Concrètement, les cybercriminels ciblent les onglets que vous laissez ouverts sans les utiliser. Lorsqu’un onglet devient inactif, un script malveillant peut en modifier discrètement le contenu. Résultat : le site initial est remplacé par une imitation presque parfaite, souvent une page de connexion familière (réseaux sociaux, messagerie, services bancaires…).
À votre retour sur cet onglet, rien ne semble suspect. Pourtant, vous êtes face à un faux site conçu pour récupérer vos identifiants. En entrant vos informations, vous les transmettez directement aux pirates, qui peuvent ensuite accéder à vos comptes et, dans certains cas, vider vos comptes bancaires en quelques instants.

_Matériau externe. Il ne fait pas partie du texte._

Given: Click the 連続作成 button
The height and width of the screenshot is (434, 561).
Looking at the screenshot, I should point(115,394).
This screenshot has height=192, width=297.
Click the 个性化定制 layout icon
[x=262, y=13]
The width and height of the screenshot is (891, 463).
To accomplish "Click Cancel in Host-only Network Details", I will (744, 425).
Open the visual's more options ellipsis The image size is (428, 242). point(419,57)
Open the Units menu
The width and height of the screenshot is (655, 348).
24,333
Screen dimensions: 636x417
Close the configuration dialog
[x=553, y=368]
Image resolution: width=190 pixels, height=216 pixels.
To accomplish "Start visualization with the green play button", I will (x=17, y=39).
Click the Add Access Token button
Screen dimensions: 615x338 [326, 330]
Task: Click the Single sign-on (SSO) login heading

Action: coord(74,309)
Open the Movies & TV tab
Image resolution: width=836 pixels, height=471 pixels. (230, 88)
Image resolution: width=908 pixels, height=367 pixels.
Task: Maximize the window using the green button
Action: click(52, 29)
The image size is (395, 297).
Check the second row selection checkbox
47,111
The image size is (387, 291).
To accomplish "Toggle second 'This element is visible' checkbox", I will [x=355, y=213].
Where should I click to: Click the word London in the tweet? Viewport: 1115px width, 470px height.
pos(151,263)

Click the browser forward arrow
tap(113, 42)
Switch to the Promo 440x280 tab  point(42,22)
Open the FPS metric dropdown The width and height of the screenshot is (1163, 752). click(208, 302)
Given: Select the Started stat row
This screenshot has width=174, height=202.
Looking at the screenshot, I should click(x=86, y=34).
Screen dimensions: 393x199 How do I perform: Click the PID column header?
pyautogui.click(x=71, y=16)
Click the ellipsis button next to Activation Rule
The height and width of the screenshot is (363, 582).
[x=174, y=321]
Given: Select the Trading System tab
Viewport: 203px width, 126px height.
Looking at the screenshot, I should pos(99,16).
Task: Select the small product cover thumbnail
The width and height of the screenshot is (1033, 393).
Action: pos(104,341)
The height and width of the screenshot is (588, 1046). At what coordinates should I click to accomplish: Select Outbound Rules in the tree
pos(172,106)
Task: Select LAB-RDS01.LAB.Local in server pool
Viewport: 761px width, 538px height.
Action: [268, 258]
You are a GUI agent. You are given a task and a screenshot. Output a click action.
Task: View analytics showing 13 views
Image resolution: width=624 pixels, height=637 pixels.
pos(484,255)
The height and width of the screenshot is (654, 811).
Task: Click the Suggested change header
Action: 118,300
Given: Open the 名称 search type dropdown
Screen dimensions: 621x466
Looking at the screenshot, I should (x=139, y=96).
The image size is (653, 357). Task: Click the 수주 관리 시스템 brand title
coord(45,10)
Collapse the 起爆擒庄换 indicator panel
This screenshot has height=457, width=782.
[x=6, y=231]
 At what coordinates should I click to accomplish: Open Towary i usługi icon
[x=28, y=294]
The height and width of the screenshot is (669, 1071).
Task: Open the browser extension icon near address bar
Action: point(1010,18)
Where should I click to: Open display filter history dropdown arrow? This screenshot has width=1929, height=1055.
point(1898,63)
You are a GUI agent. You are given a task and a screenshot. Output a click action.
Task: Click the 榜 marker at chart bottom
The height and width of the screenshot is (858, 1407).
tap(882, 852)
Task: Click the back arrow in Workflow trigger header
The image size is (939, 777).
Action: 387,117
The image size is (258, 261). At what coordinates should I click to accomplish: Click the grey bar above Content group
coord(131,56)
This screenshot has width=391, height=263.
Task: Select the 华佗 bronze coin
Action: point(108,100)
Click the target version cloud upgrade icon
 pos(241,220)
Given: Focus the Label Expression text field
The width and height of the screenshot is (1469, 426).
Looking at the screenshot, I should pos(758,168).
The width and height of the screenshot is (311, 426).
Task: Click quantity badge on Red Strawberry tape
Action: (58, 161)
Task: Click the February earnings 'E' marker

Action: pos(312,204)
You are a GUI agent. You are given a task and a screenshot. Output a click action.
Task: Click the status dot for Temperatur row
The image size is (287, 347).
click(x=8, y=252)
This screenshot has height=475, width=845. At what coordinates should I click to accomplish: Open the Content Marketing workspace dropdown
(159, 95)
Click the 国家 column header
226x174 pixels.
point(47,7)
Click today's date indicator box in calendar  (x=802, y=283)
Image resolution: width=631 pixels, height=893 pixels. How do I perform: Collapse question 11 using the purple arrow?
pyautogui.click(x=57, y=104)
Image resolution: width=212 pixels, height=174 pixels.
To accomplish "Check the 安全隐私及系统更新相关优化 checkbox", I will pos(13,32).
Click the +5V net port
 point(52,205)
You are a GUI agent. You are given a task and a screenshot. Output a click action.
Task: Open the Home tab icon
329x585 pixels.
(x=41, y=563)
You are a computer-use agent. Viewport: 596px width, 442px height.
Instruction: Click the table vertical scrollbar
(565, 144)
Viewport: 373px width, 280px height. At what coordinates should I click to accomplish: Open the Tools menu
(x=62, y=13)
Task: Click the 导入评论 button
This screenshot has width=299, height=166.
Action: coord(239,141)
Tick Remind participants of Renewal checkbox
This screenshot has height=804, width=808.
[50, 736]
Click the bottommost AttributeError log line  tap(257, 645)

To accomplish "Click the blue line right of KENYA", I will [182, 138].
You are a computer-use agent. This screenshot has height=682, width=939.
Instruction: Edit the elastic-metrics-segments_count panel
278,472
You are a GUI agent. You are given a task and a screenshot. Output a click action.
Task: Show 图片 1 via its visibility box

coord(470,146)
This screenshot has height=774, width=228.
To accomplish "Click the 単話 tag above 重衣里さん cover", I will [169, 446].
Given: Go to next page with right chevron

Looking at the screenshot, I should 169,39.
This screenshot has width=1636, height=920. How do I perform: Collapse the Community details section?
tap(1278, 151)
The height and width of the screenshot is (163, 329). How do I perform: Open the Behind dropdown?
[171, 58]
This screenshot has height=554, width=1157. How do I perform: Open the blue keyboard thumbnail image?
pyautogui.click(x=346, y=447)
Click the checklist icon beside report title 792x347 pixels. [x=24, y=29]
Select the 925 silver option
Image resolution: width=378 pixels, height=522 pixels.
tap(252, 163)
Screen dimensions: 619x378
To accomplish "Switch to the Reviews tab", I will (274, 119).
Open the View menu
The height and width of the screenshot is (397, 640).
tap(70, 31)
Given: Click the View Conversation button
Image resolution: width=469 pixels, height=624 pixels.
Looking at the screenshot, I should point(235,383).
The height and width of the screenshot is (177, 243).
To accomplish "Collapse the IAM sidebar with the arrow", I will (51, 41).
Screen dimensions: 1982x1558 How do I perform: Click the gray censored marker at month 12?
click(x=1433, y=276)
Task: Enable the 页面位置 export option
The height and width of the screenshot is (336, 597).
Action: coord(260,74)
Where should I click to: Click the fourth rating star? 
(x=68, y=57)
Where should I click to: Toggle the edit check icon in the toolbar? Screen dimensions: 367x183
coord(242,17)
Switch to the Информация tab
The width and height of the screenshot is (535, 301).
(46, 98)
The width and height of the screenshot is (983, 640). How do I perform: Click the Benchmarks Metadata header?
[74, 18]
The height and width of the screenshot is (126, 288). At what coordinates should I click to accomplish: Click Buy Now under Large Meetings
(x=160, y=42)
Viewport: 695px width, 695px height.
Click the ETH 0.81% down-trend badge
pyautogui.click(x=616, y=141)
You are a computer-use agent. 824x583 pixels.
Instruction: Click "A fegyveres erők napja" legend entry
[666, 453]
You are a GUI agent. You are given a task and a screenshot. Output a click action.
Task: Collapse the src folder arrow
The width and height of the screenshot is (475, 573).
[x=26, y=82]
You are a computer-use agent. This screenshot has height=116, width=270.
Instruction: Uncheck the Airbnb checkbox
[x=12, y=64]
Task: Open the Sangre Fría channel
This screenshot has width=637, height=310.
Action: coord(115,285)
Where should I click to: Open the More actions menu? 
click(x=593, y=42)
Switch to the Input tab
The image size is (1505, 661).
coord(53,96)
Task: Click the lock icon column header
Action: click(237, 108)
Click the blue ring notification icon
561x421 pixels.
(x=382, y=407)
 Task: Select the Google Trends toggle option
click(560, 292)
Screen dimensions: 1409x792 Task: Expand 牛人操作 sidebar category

Le danger du tabnabbing réside justement dans sa discrétion. Contrairement aux tentatives de phishing classiques, souvent détectables par des liens douteux ou des emails suspects, cette attaque exploite un environnement que vous pensez déjà sécurisé : votre propre navigateur.
Pour se protéger, les autorités recommandent des gestes simples mais efficaces. Il est conseillé de ne conserver ouverts que les onglets réellement utilisés et de fermer les autres. Avant de saisir des données sensibles, prenez toujours le temps de vérifier l’adresse URL du site. Une légère différence peut révéler une fraude. Enfin, en cas de doute, fermez immédiatement la page concernée et ne communiquez aucune information personnelle.
Dans un contexte où les cybermenaces évoluent sans cesse, le tabnabbing rappelle une règle essentielle : même les habitudes les plus anodines peuvent devenir des failles de sécurité.